Falar de histórias e estórias da nossa terra, não é nada de extraordinariamente difícil. Existem pessoas em que a sua vida dava um bom livro. É o caso do Sr. Raúl, chamado de “Casona”. No alto dos seus setenta e cinco anos (se não me engano) tem um reportório de estórias que só visto (um dia havemos de escrever vários capítulos sobre ele). Por agora, só vos damos uma amostra pequena das inúmeras vivências que poderíamos contar acerca de tal personalidade. O Sr. Raúl é um homem relativamente bem constituído com cabelos já brancos, escondidos na boina que o acompanha desde sempre; barba de sete/oito dias meia arruivada, cajado na mão; cigarro na boca, arma no bolso: “a gente por lá, nunca sabe o que pode encontrar, pá!..” De há uns bons anos a esta parte é pastor: Chegou a ter mais de cem; hoje terá cinquenta; daqui a uns tempos não mais de dez: “já tou a ficar velho pá, quem cá fique que trabalhe” diz ele num tom e numa postura improváveis de recriar em palavras. Com uma história sempre pronta para contar, com uma estória indelevelmente incrível para nos surpreender, num jeito que de si nos coloca imediatamente sintonizados empaticamente com ele: “se calhar pá…” (apostamos que quem o conhece está neste momento a visualizar o gesto subsequente a esta frase enigmática e a esboçar um sorriso). Contamos agora um episódio… só para vos aguçar a curiosidade!
O Sr. Raúl, casado com a Sra. Ester, vai, como é normal, para os terrenos dele tratar dos afazeres agrícolas. Numa dessas idas aconteceu algo atípico: “queres ver pá, íamos para as Lugueirinhas (lugar em Vila Mendo; pensamos ser este o sítio para onde se dirigiam) no carro do burro e ela sempre a bater no burro. Sabes, ia com a pressa, como sempre… aquela parece que tem fogo no rabo, num pára, sempre a trabalhar; eu se fosse da ideia dela pá, já tínhamos volto Vila Mendo ao contrário, eu que não tou p´ra isso… se calhar pá… Oh pá, eu já tava a ver o caso mal parado e pensei- o Raúl tem de descer do carro. Cheguei-me ao pé dela e disse-lhe- Ouve lá, pára aí o carro que eu preciso de ir urinar, tu vai andando que eu já lá vou ter. Oh pá... o burro parecia um tiro por o caminho afóra. Nem de propósito, na curva a seguir o carro do burro passou por uma pedra e com a velocidade que ia virou-se. Quando lá cheguei, lá tava a Ester tombada debaixo do carro do burro; Cheguei-me ao pé dela e perguntei-lhe- Ouve lá pá, magoaste-te?- Não- Então foi-te bem feita!..”
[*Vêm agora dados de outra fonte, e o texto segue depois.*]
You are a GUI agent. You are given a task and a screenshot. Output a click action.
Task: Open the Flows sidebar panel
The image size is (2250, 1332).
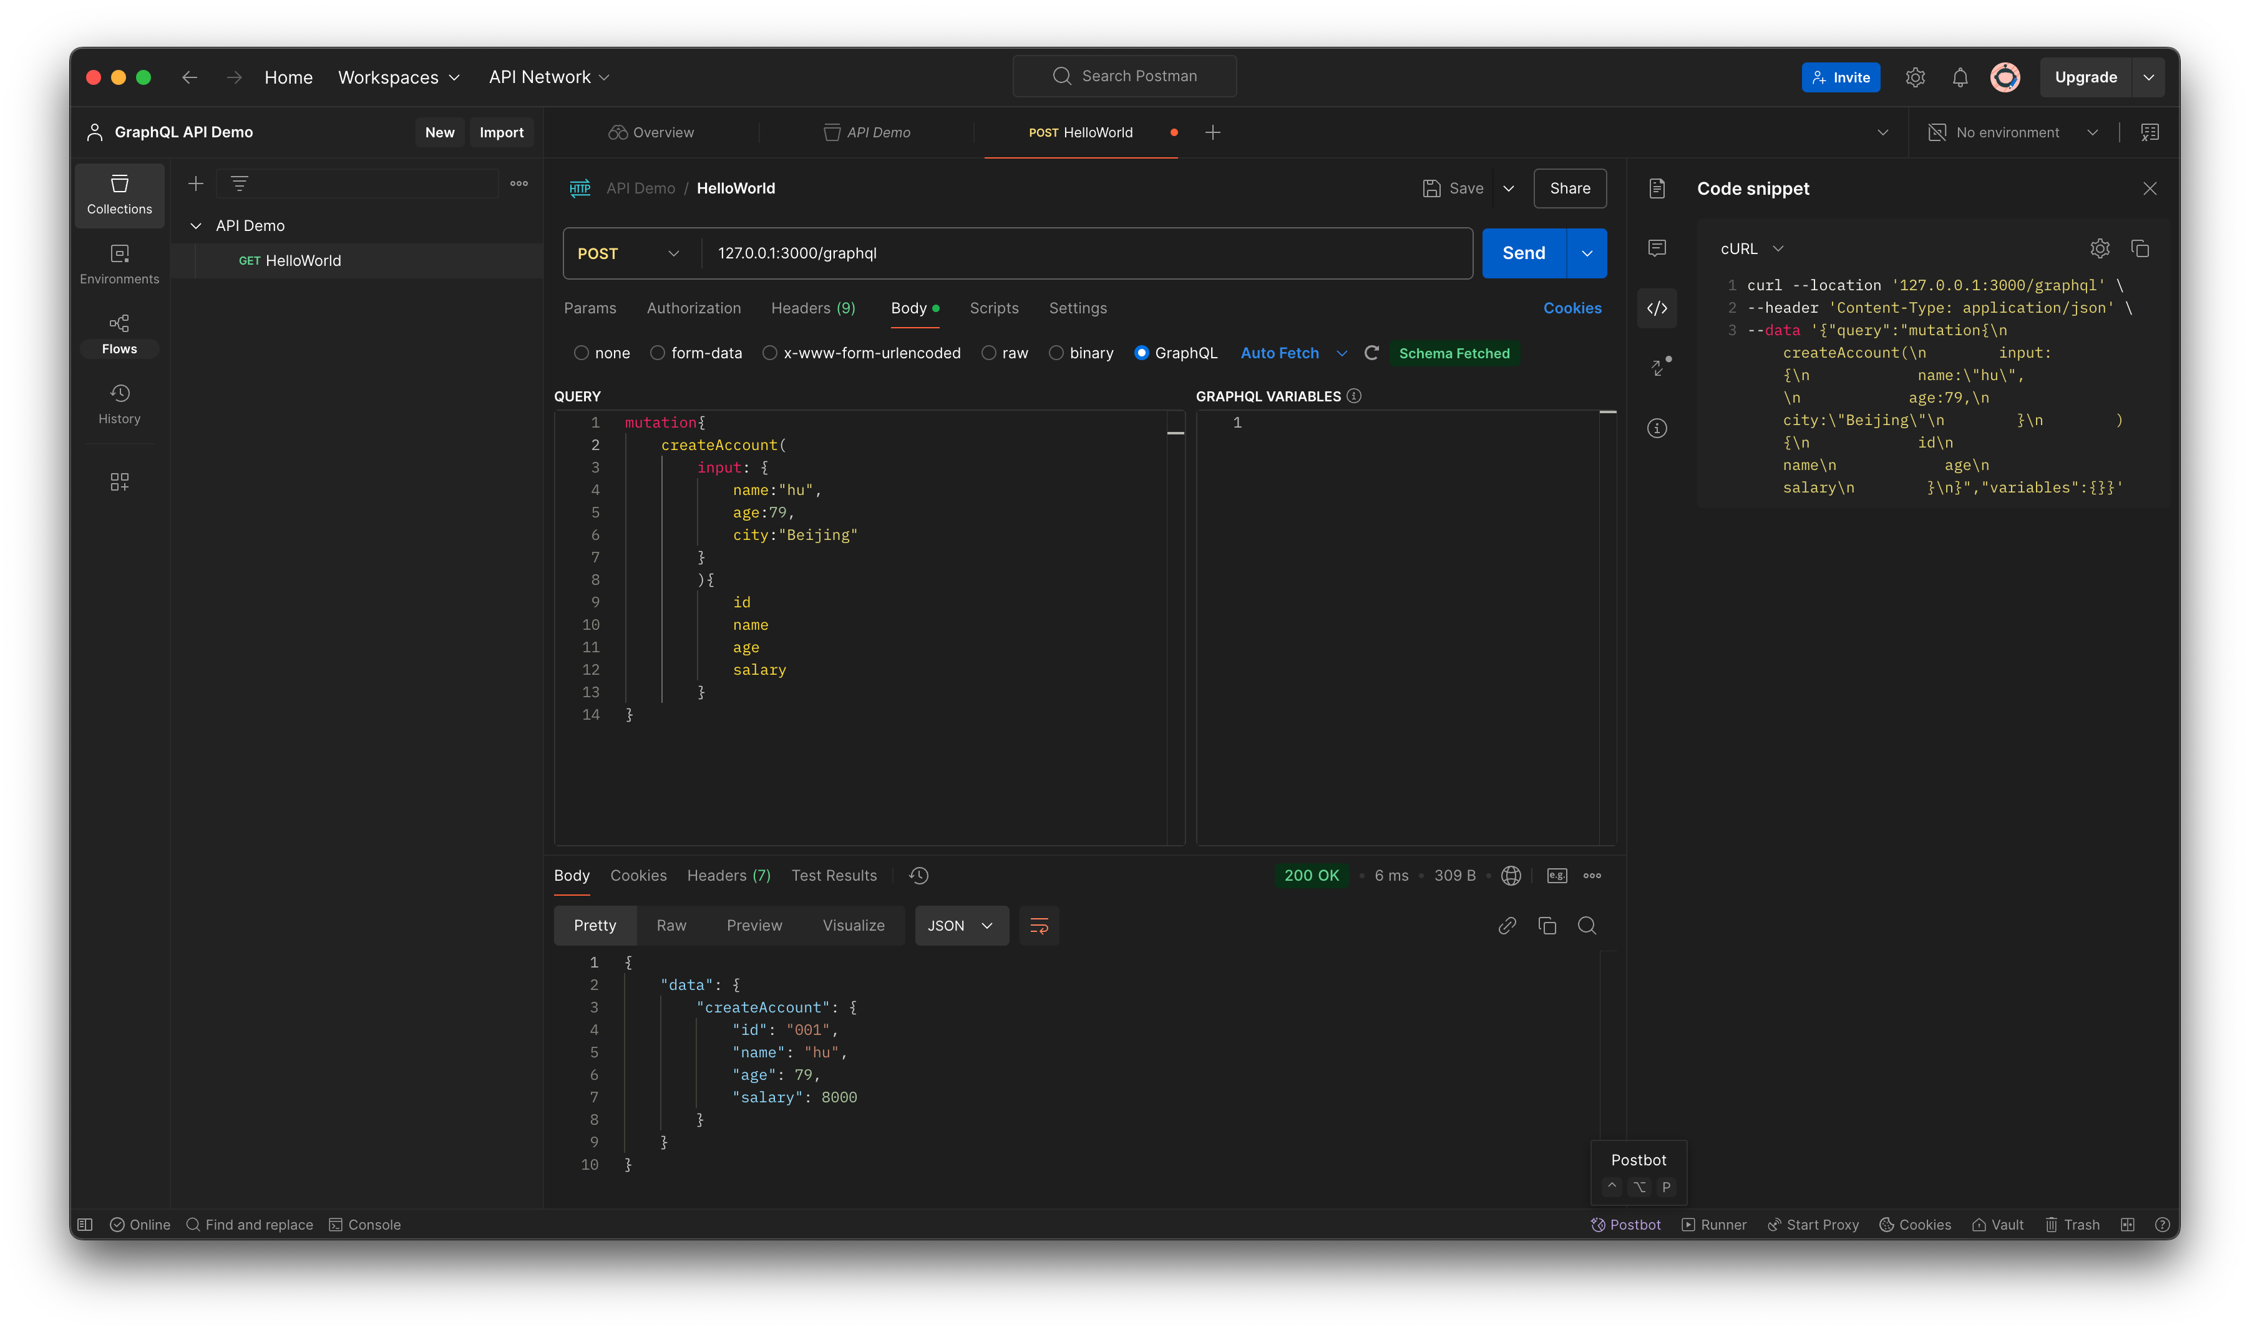pyautogui.click(x=119, y=333)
Conta isto bebendo de lampejo um trago de vinho e enquanto acende mais um cigarro, de enrolar... na boca, o cigarro, percorre-a incessantemente deixando-o todo molhado, consumindo-se praticamente sozinho e as piriscas… as piriscas, senhor, vão, invariavelmente, parar ao chão. Toda a postura, toda a entoação das palavras, diríamos mesmo todo ritual que configura todo o contar das suas “aventuras”... são manifestamente impossíveis de descrever, contudo vamos contar mais uma… ou se calhar não… fica para a próxima “estória da Terra”!